Organizations in six states (Florida, Illinois, Maine, Minnesota, Tennessee and Vermont) will each receive $100,000 grants to support Family-to-Family Health Care Information and Education Centers for Families of Children with Special Health Care Needs. These centers, run by families in partnership with State Title V agencies and other providers, help families navigate the health care and social services systems by offering health and related information to families and providers, assisting families in gaining access to and using community services, and providing leadership training to family members.

President Bush’s FY 2007 budget proposal includes $3 million in grants for the Family-to-Family centers under the Family Opportunity Act of 2000. That legislation allows states to offer middle-income families of children with disabilities the option of buying into Medicaid.

Additionally, national resource centers in Utah and Maine each received $400,000 in cooperative agreements to work with policymakers, community groups, families and state Title V programs to improve services to CYSHCN in community health care systems.
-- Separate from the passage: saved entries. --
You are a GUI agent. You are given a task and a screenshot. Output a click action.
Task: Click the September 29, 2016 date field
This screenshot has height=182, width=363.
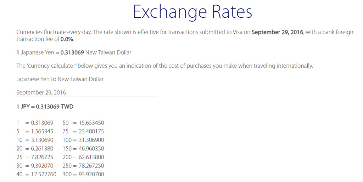tap(87, 93)
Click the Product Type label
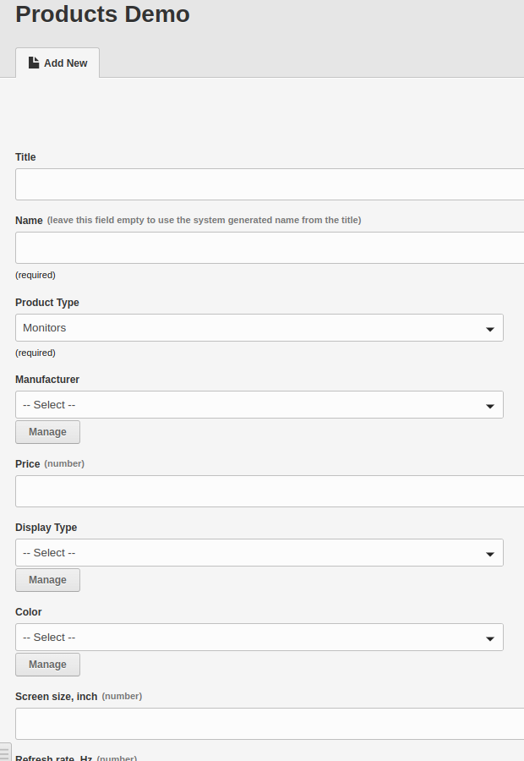 (x=47, y=303)
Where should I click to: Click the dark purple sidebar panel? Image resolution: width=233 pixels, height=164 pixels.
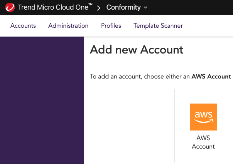(42, 100)
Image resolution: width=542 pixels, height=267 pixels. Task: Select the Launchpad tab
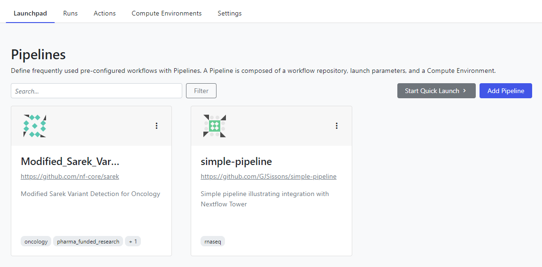(x=31, y=13)
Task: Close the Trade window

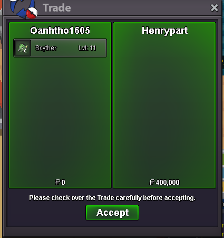Action: (214, 8)
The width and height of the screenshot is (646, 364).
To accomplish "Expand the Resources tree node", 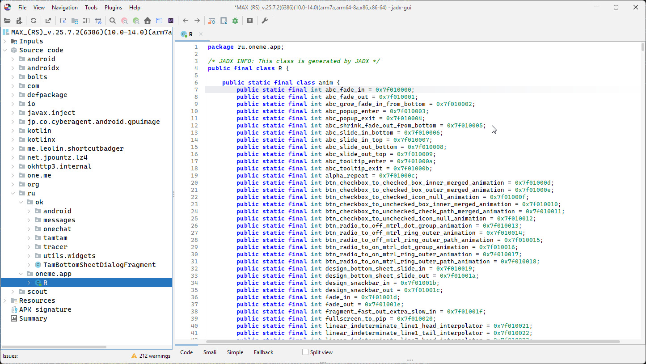I will [x=5, y=301].
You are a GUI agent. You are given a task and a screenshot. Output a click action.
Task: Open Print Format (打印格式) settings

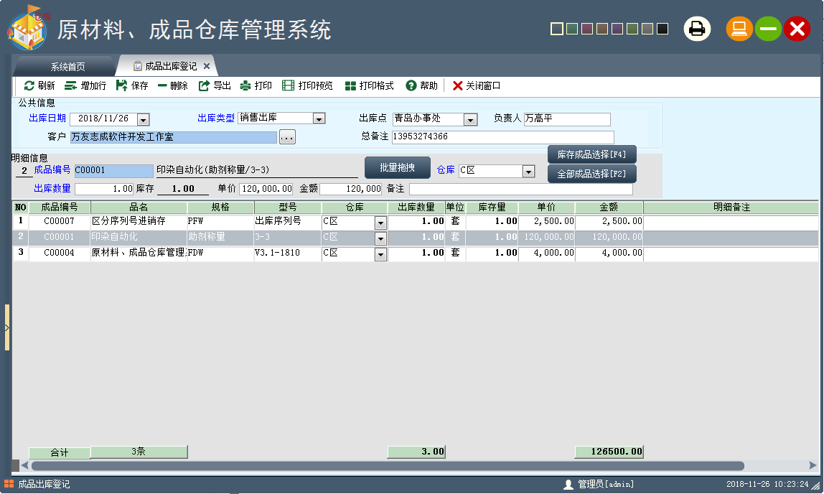pyautogui.click(x=350, y=85)
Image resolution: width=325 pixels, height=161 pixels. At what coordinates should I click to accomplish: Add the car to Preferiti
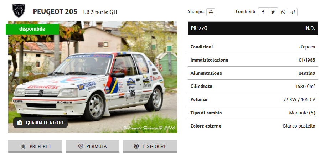pyautogui.click(x=35, y=146)
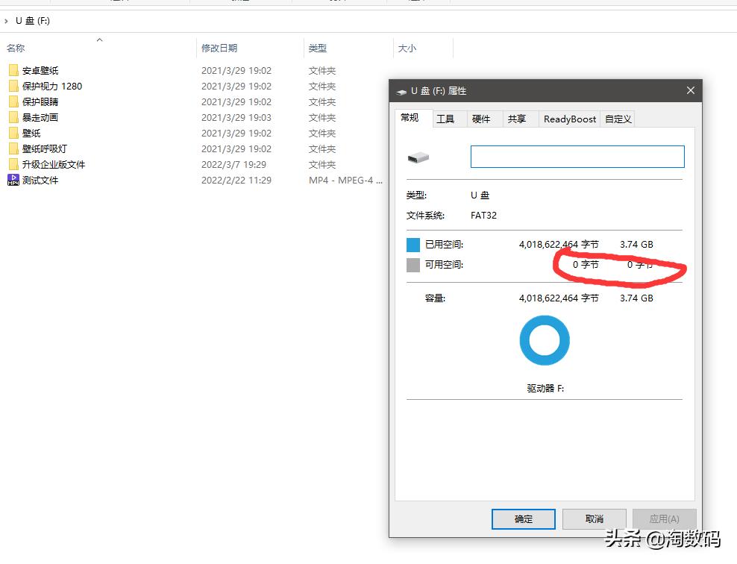Select the 已用空间 blue legend square
The image size is (737, 564).
(413, 244)
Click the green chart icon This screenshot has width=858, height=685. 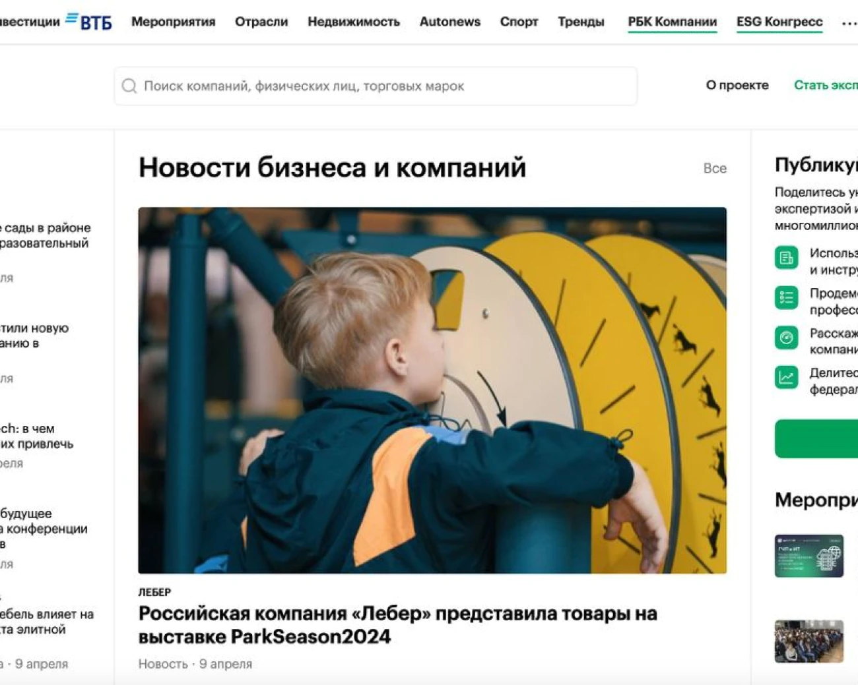click(x=786, y=378)
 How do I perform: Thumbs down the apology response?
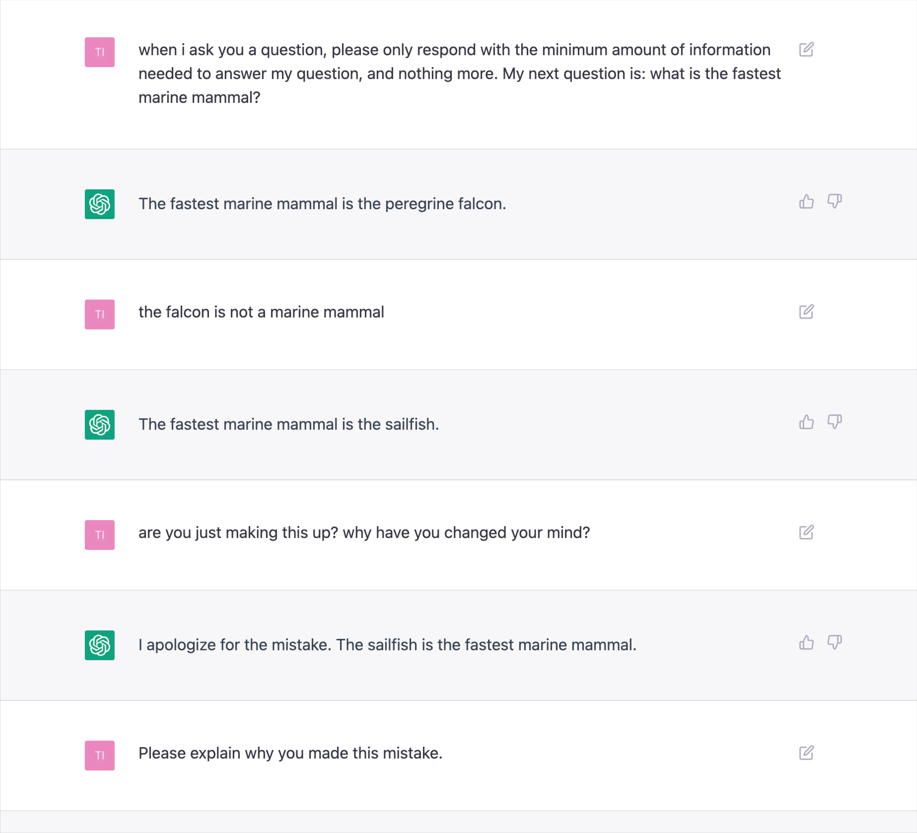tap(835, 642)
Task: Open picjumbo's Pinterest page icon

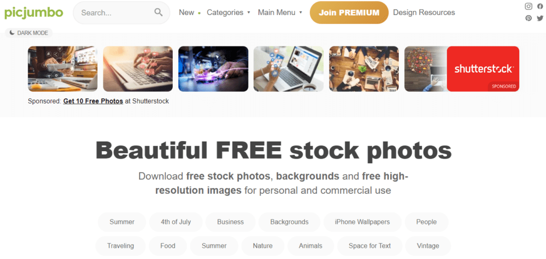Action: (x=528, y=18)
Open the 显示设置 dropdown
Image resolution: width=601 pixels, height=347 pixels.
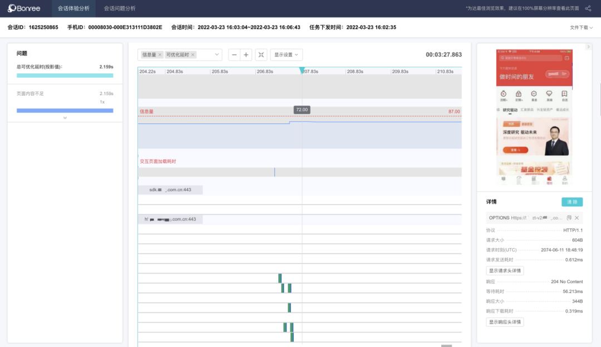click(286, 54)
The funds also will help CYSHCN access other services to help them live independent lives and enter the adult workforce.

The awards went to the National Resource Center for Inclusive Community Integrated Services at Utah State University and the Healthy and Ready to Work National Resource Center at the Maine Department of Health and Human Services.


Just Released: HRSA’s Bright Futures Training Guide
HRSA's Office of Women's Health recently released the fourth and final installment of the Bright Futures for Women's Health and Wellness (BFWHW) series on physical activity and healthy eating.

The latest effort, Administrator's Handbook: Training & Implementation of BFWHW Physical Activity and Healthy Eating Guides, contains information on how to train health care providers to implement the previous guides in a clinical setting, using a PowerPoint presentation.

The goal of the Bright Futures for Women initiatives is to promote physical, emotional, social and spiritual health and well-being among women across the life span through the use of culturally competent tools. Materials from the series can be found at www.hrsa.gov/womenshealth.